* [Исходный фрагмент]
Можно сказать, что радикалы 1647 года переживали момент – шла ли речь о кажущейся неминуемой близости подлинного Миллениума или же, в более духовном смысле, об освобождении, доходящем до обожествления человеческих способностей, – свободы, торжествующей над необходимостью. Казуисты, искавшие моральные основания для лояльности, в некоторых случаях приходили к вневременной ситуации, находясь в которой можно и должно было восстановить власть. Тогда же световидцы свободы оказались в апокалиптическом моменте, когда им предстояло с помощью меча и духа преобразовать законы и заново ввести свободу. Однако в Патни877 на первый план вышел спор левеллеров с собственными военачальниками, стремившимися показать, что первые по-прежнему находятся в рамках структуры необходимости, не обладая полной свободой выйти за ее пределы, и что такое положение распространяется даже на святого (как и пророк у Макиавелли вынужден носить оружие). Айртон при поддержке Кромвеля настаивал, что должны существовать обязательства, нарушить которые человека не заставят никакие внутренние убеждения, и определенные правовые структуры, против которых «закон природы» будет слабым доводом. По его словам, главный аргумент заключался в следующем: закон природы может предписывать, чтобы всякий человек получил ему причитающееся, но не способен установить, что именно полагается каждому878. Имущество, частные дела – Харрингтон впоследствии назвал их «достоянием фортуны» – должны распределяться в соответствии с человеческими решениями, а не с абстрактными универсальными принципами.
Закон Бога не дает мне имущества, не дает его и закон Природы, но имущество – человеческое устроение. У меня есть собственность, и я буду по-прежнему владеть ею. Имущество создается установлением879.
Человек, утверждал Айртон, должен определяться через общество людей, если последнее по-прежнему будет существовать. Закон и собственность призваны обеспечить его социальными правами и статусом личности, если закон и собственность вообще дают какие-либо гарантии, – а чем он был бы без них? Однако общественным институтам, сделавшим людей тем, чем они являлись, самим надлежало быть делом человеческих рук. Следовательно, индивид должен уже рождаться в существующей структуре человеческого закона, который создал не он, и выполнять обязательства по отношению к этому закону. Речь шла об Англии, где собственность и обычай давали ответ на вопрос, как достичь такого состояния. Система общего права, в рамках которой человек жил, действовал и обладал самостоятельным бытием, была структурой, определявшей формы владения землей, ее наследования и передачи со ссылкой на древний обычай. Айртон допускал участие в гражданской жизни лишь того, кто унаследовал – или получил возможность оставить в наследство – минимальный земельный надел, который принадлежал ему на правах собственности. Если правда, как говорят880, что левеллеры намеревались лишить избирательного права людей, настолько лишенных имущества, что они вынужденно жили в качестве слуг в чужом доме, это не сокращает разрыва между Айртоном и Рейнборо. Ведь Айртон полагал, что земле следует быть именно в полной собственности гражданина или в близком правовом статусе881. Необходимо иметь возможность осмыслить ее как нечто передаваемое по наследству в соответствии с общим правом, которое в свою очередь состояло из обычаев, полученных в наследство с незапамятных времен. Ибо не существовало иного способа укоренить ответственного человека и гражданина (с рождения и до совершеннолетия и вступления во владение наследством) в структуре закона и собственности, которую он должен и намерен защищать882. Сэр Роберт Филмер в Кенте, не привлекая к себе большого внимания, пытался сформулировать способ достичь того же отрицания естественной свободы, опираясь на теорию патриархализма883. Однако доводы Айртона явно звучали гораздо более понятно.

* [Задания для выполнения]
1. Кто, согласно фрагменту, пытался опереться на теорию патриархализма?
2. Пожалуйста, повторите дословно часть фрагмента, которая начинается со слов "Закон Бога не" и заканчивается словами "Имущество создается установлением879.".
Строки к этому отношения не имеют.

* [Сохранённые записи]
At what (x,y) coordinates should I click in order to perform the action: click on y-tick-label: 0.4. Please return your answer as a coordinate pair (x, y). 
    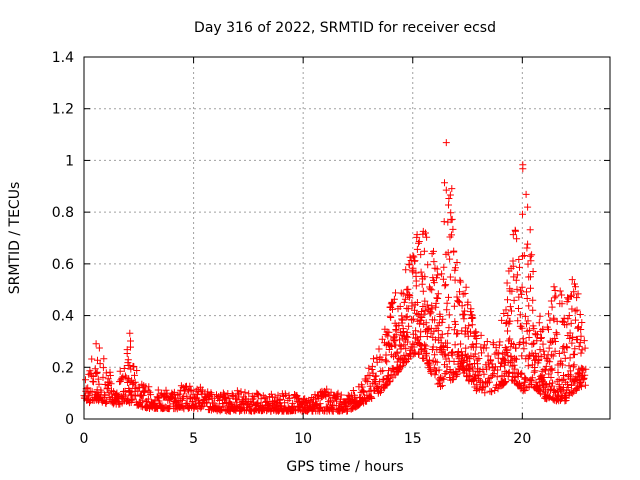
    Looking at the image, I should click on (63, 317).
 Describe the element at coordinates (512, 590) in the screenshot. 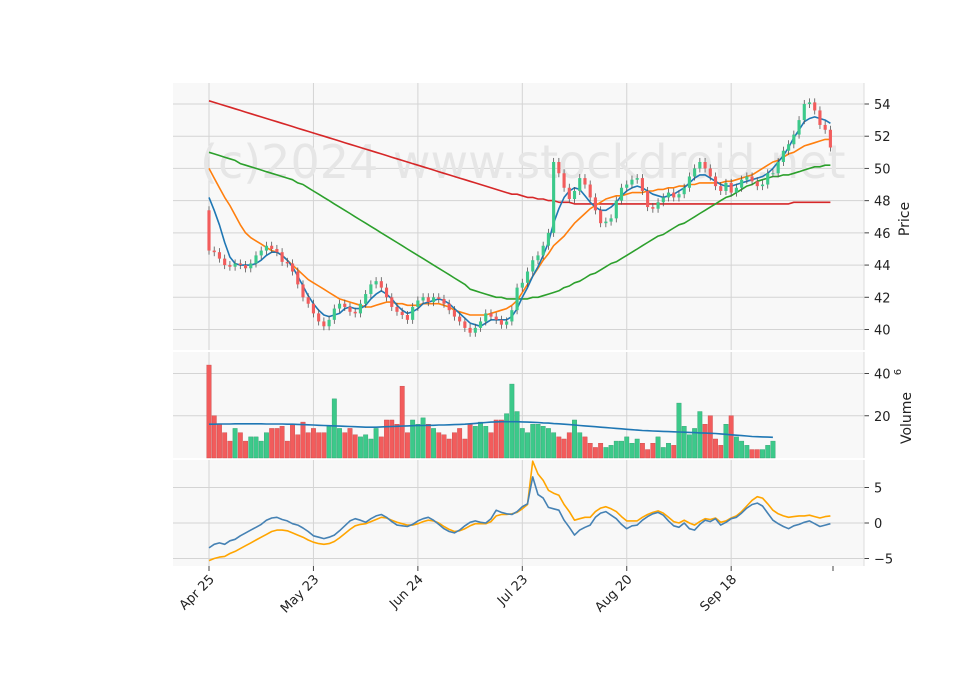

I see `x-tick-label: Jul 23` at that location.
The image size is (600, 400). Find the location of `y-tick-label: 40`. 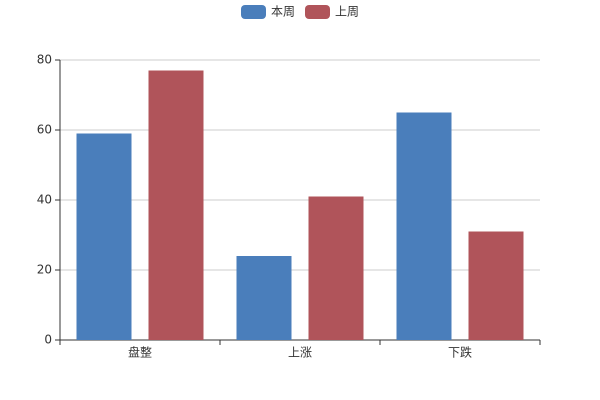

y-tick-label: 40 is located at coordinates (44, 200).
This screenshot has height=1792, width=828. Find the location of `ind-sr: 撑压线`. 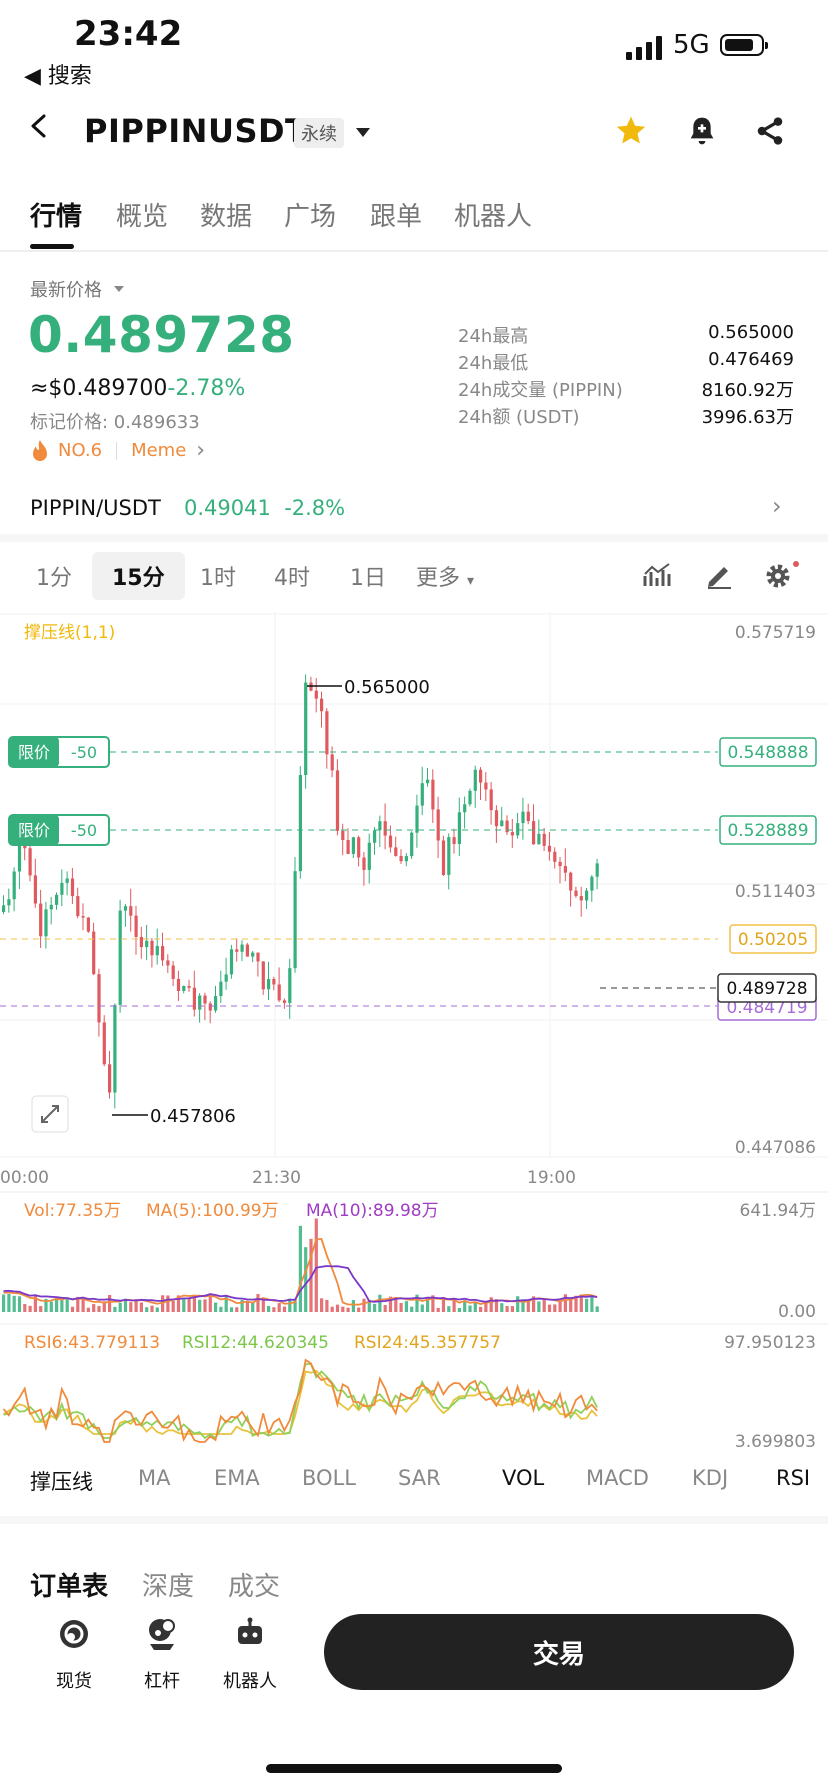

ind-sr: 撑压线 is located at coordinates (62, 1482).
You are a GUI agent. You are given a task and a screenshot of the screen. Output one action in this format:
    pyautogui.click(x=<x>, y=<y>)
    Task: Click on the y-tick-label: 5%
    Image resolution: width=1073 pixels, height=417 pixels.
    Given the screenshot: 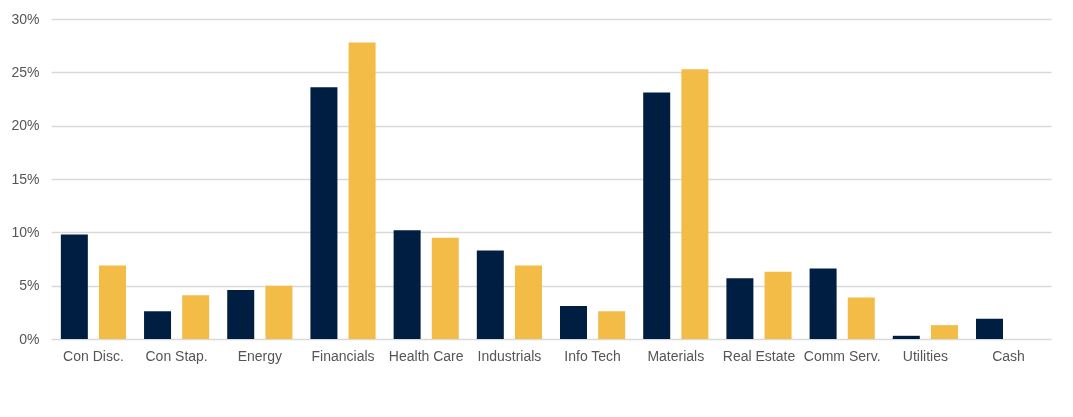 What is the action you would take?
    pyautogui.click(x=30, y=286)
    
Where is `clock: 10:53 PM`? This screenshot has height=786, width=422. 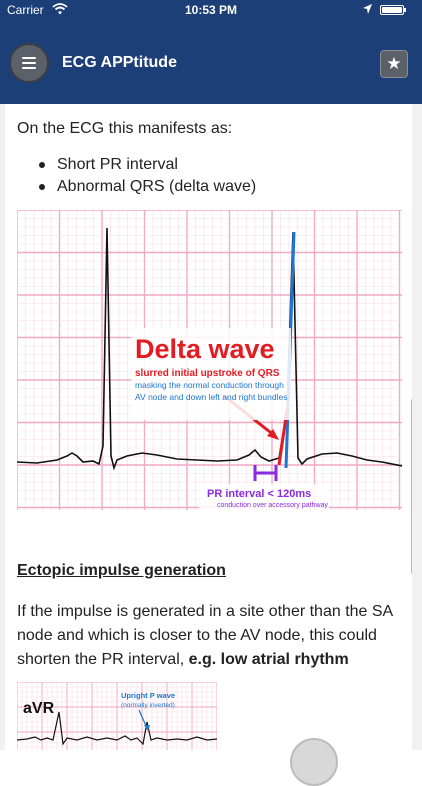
--
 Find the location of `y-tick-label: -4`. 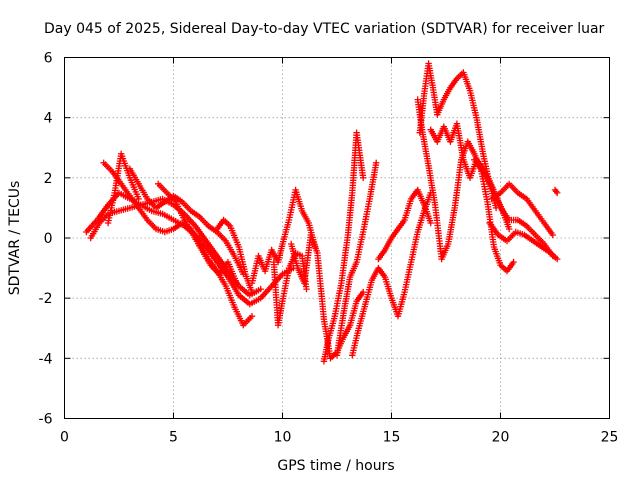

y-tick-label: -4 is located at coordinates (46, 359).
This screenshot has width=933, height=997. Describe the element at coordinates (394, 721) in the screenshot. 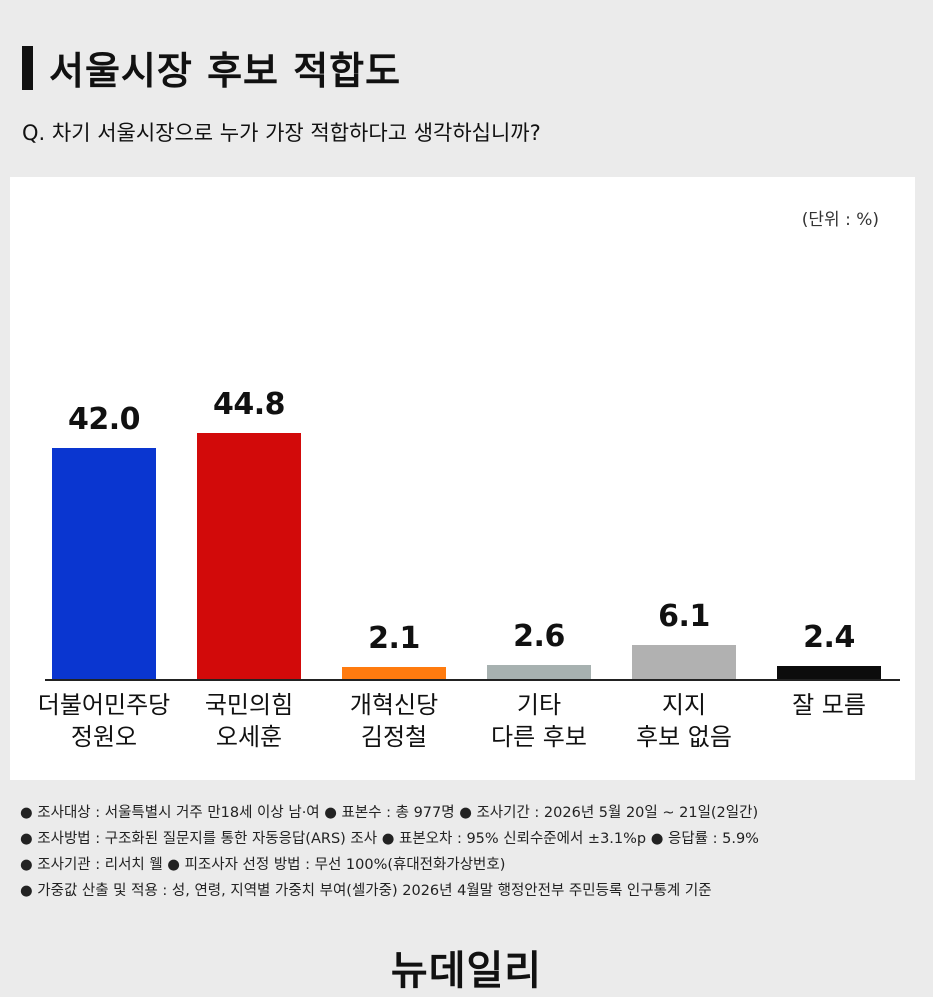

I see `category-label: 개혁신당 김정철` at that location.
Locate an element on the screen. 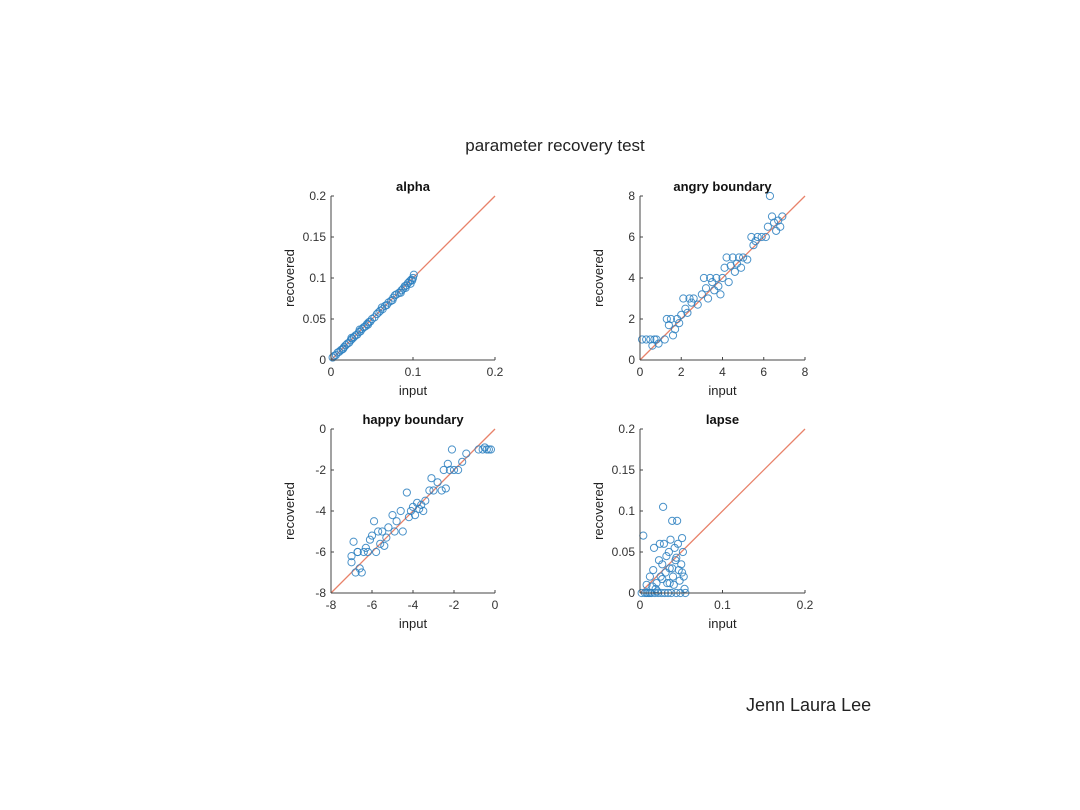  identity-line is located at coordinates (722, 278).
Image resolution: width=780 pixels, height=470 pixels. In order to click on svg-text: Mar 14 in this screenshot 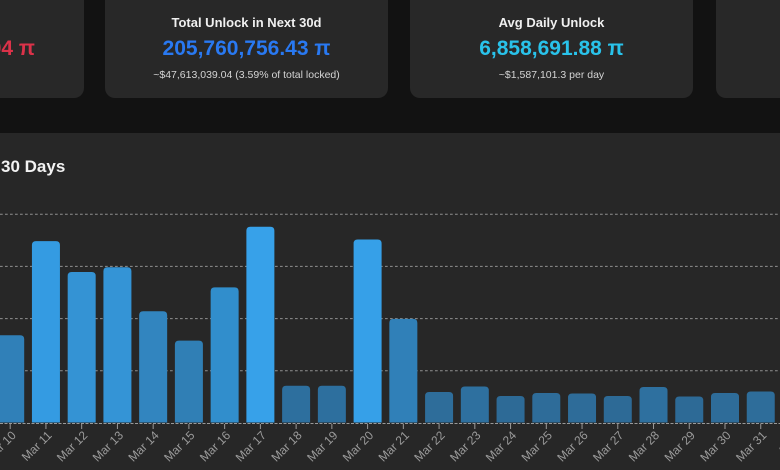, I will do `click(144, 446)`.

* [Ответы по порядку]
1. Сэр Роберт Филмер в Кенте.

2.
Закон Бога не дает мне имущества, не дает его и закон Природы, но имущество – человеческое устроение. У меня есть собственность, и я буду по-прежнему владеть ею. Имущество создается установлением879.